Please continue the forum post about anomaly detection in SAP master data from where it stops.

— START OF Extract to read —

Anomaly Detection in base/master data with Isolation Forest

Hello dear KNIMEler´s (is this an official term?),

I need your help/feedback/ideads about an approach I´m trying out and am a little bit stuck.

The background
Currently I´m working at an energy utility company and we are supplying water, heat, electricity to around 1 million customers. Therefore we are using some big SAP systems (IS-U) with a lot of data (transactions, customer or billing records, base/master data). One major problem is the data quality (as always) in the base/master data (german: Stammdaten), which will lead further down the road to transaction failures, which will have to be resolved (mostly manually). Any atmend to fix these data before the become a problem has failed. There are already several failsafes integrated, but the processes are changing raptly, the system is integrated with a lot of other systems and we are using external workforce for data inputs.
To put it short, “houston we have a problem”.
The biggest problem is, that incorrect data is not discovered right away, but when several processes are already running and using the wrong data. So when we find the false data we have to turn back these processes, which is quite expensive.

The data
As mentioned, we ware mostly working with SAP systems and about 10 TB of tableau data in around 1000 different tables which interconnections (foreign key) between some of them. The good thing is, that I can probably skin the data and tables to around 2 TB and 50 tables of relevant data, but I´m still talking about millions of rows and around 2500 fields (sap likes to make there tables wide…).

The goal
I want to identify false or incomplete data before it becomes a problem.

The idea
To identify the incorrect data I would like to use a multi level anomaly detection.
That means, on the first level I will just use an anomaly detection algorithm to scan one table at a time to detect the outliners. After that I will connect the table to the other tables with some key´s (there are a lot of possible connections) and do the same thing again. After this I will look at both detection levels and make a vote, if it is an anomaly. Also I have to explain “why” this records is an anomaly.

— END OF Extract to read —
— START OF Given records —

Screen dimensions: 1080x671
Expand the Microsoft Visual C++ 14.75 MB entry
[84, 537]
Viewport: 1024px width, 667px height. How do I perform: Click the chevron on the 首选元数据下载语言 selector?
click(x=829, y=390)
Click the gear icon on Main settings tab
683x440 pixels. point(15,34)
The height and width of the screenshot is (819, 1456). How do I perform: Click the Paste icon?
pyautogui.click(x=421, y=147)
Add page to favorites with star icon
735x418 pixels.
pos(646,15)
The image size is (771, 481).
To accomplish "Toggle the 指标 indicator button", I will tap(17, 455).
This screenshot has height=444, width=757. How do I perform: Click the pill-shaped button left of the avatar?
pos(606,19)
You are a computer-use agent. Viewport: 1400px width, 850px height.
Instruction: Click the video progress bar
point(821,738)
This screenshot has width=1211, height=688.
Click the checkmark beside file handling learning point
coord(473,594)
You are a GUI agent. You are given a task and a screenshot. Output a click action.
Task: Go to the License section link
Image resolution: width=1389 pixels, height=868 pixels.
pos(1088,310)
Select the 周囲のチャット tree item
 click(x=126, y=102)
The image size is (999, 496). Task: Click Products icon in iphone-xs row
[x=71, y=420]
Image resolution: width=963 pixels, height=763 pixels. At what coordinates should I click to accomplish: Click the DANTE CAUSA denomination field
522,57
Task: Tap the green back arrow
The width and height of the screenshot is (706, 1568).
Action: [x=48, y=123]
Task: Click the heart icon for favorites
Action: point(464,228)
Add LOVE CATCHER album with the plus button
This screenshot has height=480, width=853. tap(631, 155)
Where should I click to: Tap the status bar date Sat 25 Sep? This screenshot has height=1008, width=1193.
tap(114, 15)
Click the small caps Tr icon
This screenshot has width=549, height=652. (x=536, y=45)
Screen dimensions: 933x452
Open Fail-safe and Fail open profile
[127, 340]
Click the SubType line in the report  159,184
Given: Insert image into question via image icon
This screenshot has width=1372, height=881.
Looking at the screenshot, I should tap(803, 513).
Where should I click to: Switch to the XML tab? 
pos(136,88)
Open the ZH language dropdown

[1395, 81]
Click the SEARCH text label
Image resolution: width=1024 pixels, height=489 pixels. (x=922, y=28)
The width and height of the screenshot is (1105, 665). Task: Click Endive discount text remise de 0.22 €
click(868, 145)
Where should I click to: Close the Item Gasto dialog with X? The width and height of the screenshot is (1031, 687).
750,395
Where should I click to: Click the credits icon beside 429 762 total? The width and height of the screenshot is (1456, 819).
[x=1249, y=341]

— END OF Given records —

■ Result of the task:
The problem
First I had to select a ml algorithm for the detection. Because I don’t know where the anomalies are, I can’t use an supervised learning approach. Therefore I was looking at my data and because of lot of data is categorical and I wish to explain why the data point is an anomaly I chose an unsupervised learning approach. Because of the high degree of categorically data I had the rule out clustering (eg. DBSCAN) and went with an decision tree approach (Isolation forest).
“Here comes my first question: is isolation forest the right approach?”
I tried it out and some anomalies were detected, but unfortunately also correct examples. These examples all were special constructs (german: Sonderkonstrukte), which are technical correct but really rare. Because I can’t select these beforehand I was thinking about an “active learning” approach. When I got an anomaly detected, a person will look at it and tell if it is one or not. If it is not, we extract the information why it was detected as that and remove it from the pool with all it similars.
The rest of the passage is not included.